Giorni di festa. Un miliardo di tonnellate di cibo invenduto. Ecco come fare
Dagli scaffali alla filiera costi superiori a 90 miliardi di euro. Logistica, stoccaggio, smaltimento e sconti forzati incidono soprattutto sul comparto dolciario, dove la produzione si concentra in poche settimane. Ecco i cinque trend per valorizzare le eccedenze.
Il Natale spinge i consumi, ma lascia
dietro di sé una scia di sprechi. Ogni anno più di un miliardo di tonnellate di prodotti alimentari restano invendute, con costi superiori a 90 miliardi di euro lungo la filiera. Logistica, stoccaggio, smaltimento e sconti forzati incidono soprattutto sul comparto dolciario, dove la produzione si concentra in poche settimane.
Il paradosso è noto: scaffali pieni e magazzini bloccati, mentre prodotti ancora idonei al consumo diventano un costo. Secondo Ecr Retail Loss, ridurre anche solo della metà questi “costi nascosti” potrebbe aumentare i profitti dei venditori al dettaglio di oltre il 20%. Nel dolciario, l’impatto dell’invenduto può arrivare fino all’1,8% del fatturato.
La novità è che lo spreco non è più solo un problema da contenere, ma una leva strategica. Modelli industriali strutturati stanno trasformando le eccedenze in risorse. È il caso dell’economia circolare applicata al cibo: recupero, selezione e reimpiego degli ex prodotti alimentari evitano lo smaltimento e generano nuovo valore.

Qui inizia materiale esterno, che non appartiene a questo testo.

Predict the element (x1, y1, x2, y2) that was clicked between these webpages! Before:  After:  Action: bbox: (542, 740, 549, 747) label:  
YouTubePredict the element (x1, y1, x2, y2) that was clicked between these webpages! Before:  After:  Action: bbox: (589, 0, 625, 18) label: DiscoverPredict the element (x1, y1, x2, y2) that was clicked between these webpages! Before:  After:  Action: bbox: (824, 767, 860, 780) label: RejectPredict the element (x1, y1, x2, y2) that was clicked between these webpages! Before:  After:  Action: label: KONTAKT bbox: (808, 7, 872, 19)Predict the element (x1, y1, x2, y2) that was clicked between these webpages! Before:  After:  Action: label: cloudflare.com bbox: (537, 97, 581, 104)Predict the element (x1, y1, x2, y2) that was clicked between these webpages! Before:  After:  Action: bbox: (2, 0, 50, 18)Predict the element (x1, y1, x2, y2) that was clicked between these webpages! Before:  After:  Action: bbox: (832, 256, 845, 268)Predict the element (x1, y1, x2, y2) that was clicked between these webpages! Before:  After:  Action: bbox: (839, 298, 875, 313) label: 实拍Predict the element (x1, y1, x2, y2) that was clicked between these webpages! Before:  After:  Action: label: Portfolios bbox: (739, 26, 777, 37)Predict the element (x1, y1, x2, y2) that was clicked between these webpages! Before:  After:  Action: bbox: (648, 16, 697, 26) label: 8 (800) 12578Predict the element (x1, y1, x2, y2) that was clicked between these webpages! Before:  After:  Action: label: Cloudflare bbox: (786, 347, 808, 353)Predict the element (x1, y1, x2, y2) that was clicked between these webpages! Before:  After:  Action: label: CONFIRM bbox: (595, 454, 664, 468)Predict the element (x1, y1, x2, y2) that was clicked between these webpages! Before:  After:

“Ridurre gli sprechi significa intervenire direttamente su margini ed efficienza”, spiega Paolo Fabbricatore, ceo del gruppo Regardia, azienda italiana che produce ingredienti alimentari per l’alimentazione animale a partire da prodotti alimentari non più destinati al consumo umano. “Ogni prodotto fermo in magazzino è una perdita economica e operativa”. Regardia recupera ogni anno oltre 165mila tonnellate di surplus, reinserendole nella filiera dei mangimi o nelle bioenergie.
In un mercato dolciario globale da 531 miliardi di euro (fonte Statista), anche piccole percentuali di eccedenze hanno effetti enormi. Per questo la gestione dell’invenduto sta diventando una competenza chiave per la competitività.
I cinque trend
Secondo Regardia, sono cinque i trend che possono davvero valorizzare le eccedenze (natalizie ma non solo).
Nuovi ingredienti: reimpiego dell’invenduto in altre produzioni.
Bioenergie e compost: recupero energetico e circolarità completa.
Donazioni: redistribuzione a enti benefici.
Canali alternativi: outlet e vendite dedicate.
Mangimi sostenibili: trasformazione dell’invenduto in ingredienti per mangimi animali.